Hobson's Conduit Trust

The location

Hobson’s Conduit – for the curious

Where is the conduit?

Points of Interest

Nine Wells

Parking near Nine Wells is available at Addenbrooke’s Hospital Car Park 2. Proceed to the Rosie Maternity Hospital along Robinson Way and turn right into Dame Mary Archer Way where Citi 7 and 25 bus services stop. As the road bends right, take the footpath straight ahead and follow this to a T-junction. Take the tarmac path on the left and just before a wooden bridge turn left and follow the track to the trees ahead. Part of the brook is on your right. Nine Wells Local Nature Reserve and the source of the water for Hobson’s Brook is across a bridge by an information board.

First view of the Nine Wells Nature Reserve. Attribution - Richard Fraser

The spring heads at Nine Wells (CB22 5JY) are the site of the water source for the chalk stream now known as Hobson’s Conduit. Until 1976, this area was a Site of Special Scientific Interest (SSSI). In 2005 Nine Wells was designated a Local Nature Reserve.

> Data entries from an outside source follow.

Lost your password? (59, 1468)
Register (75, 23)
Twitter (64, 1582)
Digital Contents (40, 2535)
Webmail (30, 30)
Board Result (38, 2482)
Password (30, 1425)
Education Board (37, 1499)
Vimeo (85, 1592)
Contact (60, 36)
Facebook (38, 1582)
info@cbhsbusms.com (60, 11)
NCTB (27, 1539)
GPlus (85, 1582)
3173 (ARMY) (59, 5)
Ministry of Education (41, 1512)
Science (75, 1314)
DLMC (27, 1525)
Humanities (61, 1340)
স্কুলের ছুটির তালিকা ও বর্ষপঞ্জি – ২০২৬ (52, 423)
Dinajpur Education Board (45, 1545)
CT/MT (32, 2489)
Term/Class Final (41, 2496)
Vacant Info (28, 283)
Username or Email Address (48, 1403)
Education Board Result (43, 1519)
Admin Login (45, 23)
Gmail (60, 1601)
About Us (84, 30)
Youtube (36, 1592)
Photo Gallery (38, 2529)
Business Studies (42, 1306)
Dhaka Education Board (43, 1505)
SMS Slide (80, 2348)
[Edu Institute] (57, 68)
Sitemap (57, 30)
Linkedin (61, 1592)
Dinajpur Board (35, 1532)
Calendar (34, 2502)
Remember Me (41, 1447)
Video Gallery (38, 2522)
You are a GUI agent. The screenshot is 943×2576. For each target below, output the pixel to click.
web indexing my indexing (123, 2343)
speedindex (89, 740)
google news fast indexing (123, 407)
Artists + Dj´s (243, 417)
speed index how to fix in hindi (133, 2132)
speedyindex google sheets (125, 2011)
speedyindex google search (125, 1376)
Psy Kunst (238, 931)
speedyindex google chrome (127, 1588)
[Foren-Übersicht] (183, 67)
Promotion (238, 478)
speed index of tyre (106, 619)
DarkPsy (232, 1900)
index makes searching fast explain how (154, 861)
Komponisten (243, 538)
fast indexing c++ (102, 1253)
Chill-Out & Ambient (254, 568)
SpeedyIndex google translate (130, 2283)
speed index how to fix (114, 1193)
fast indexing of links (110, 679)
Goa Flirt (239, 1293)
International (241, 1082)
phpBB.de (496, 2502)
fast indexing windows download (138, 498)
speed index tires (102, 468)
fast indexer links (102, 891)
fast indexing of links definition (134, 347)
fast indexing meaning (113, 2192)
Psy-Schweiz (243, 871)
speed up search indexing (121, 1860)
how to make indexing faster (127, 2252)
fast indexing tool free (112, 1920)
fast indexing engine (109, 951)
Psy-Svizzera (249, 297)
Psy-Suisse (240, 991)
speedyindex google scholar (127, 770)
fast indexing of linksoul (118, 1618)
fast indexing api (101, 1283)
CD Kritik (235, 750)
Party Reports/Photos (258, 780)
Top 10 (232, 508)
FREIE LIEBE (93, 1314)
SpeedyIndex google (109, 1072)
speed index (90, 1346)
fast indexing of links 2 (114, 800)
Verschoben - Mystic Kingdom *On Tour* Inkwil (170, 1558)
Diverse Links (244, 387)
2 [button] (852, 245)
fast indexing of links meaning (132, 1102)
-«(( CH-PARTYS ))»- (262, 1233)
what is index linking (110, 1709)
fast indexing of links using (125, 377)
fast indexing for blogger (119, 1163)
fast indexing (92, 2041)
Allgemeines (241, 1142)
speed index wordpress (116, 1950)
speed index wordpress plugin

Nine Wells is also the site of an obelisk dedicated to founders and benefactors of Hobson’s Conduit. At Nine Wells the recent Bioblitz identified over 160 animal and plant species including Tawny Owls and the poisonous deadly nightshade. It is not possible to walk the whole route from Nine Wells because of the building sites at Trumpington.

Nine Wells can be accessed by walking the Trumpington History Group Trail starting at Anstey Way Trumpington (CB2 9JE).

The obelisk commemorating benefactors. Attribution - Richard Fraser

Conduit Watercourse

The path commences again close to the junction of Barrow Road and Porson Road (CB2 8AS). Parking restrictions operate in this area.

The wooden door at this junction allows access to a path leading to Hobson’s brook where many fish, newts and other amphibians are frequently seen.

The brick bridge looking over Emmanuel College field. Attribution - Richard Fraser

At the brick bridge follow the left hand path along by woodlands with abundant bird, animal and plant life including a rare Black Poplar tree. Proceed over the Trustees wooden bridge under which overspill water still flows towards the Cam. Hobson’s ‘new river’ goes straight on between Clare College Wood and Sports Ground and then on between Empty Common allotments and Accordia developments to Brooklands Avenue. After crossing the road, the path follows the edge of the Botanic Garden.

The Trustees wooden bridge. Attribution - Richard Fraser

The Botanic Garden

Limited Pay and Display parking is available in Trumpington Road opposite the University Botanic Garden. Buses also leave Trumpington Park & Ride – alight at the The Nuffield Hospital.

On the east side of Trumpington Road proceed towards Cambridge, crossing Brooklands Avenue. You pass the cottage, originally built for the gardener at Brooklands House, the original Botanic Garden entrance and its new access point on Bateman Street. Water from Hobson’s Conduit is used to fill the lake in the Botanic Garden.

The gardener's cottage

Upon reaching Brookside, the course passes through a grassed area by Trumpington Road. The above ground water flow terminates at the beginning of the underground sections now marked at the Conduit Head by the old fountain – moved from market square in 1856 (CB2 1PY). There are cafes,wine bars and restaurants in this area.


The Underground Section

From the Conduit Head four channels run underground. One provides water for Trumpington Street where two runnels now take water down either side in summer months. From here the water originally flowed into the Kings Ditch near St Botolph’s Church.

One, now disused, ran under what is now the Lion Yard shopping mall to the Market Square where a fountain supplied continuous water to the public until 1856. The original structure is now located at the Conduit Head: sculptures that were on its Victorian replacement are in the Museum of Cambridge.

The Botanic Garden Lake. By kind permission of the Director of Cambridge Botanic Garden

Hazards along the Hobson's Brook

General advice on safety near water can be found at The Royal Society for the Prevention of Accidents. Also be aware of:


  • At all times please make sure to exercise great caution particularly when crossing busy roads.
  • Falling into the water is dangerous particularly because the silt layer can be two metres deep.
  • Animals near fresh water can carry Leptospirosis. Infection in humans is rare.
  • The runnels on Trumpington Street present a potential hazard to pedestrians, cyclists and can cause damage to cars if street parking is misjudged!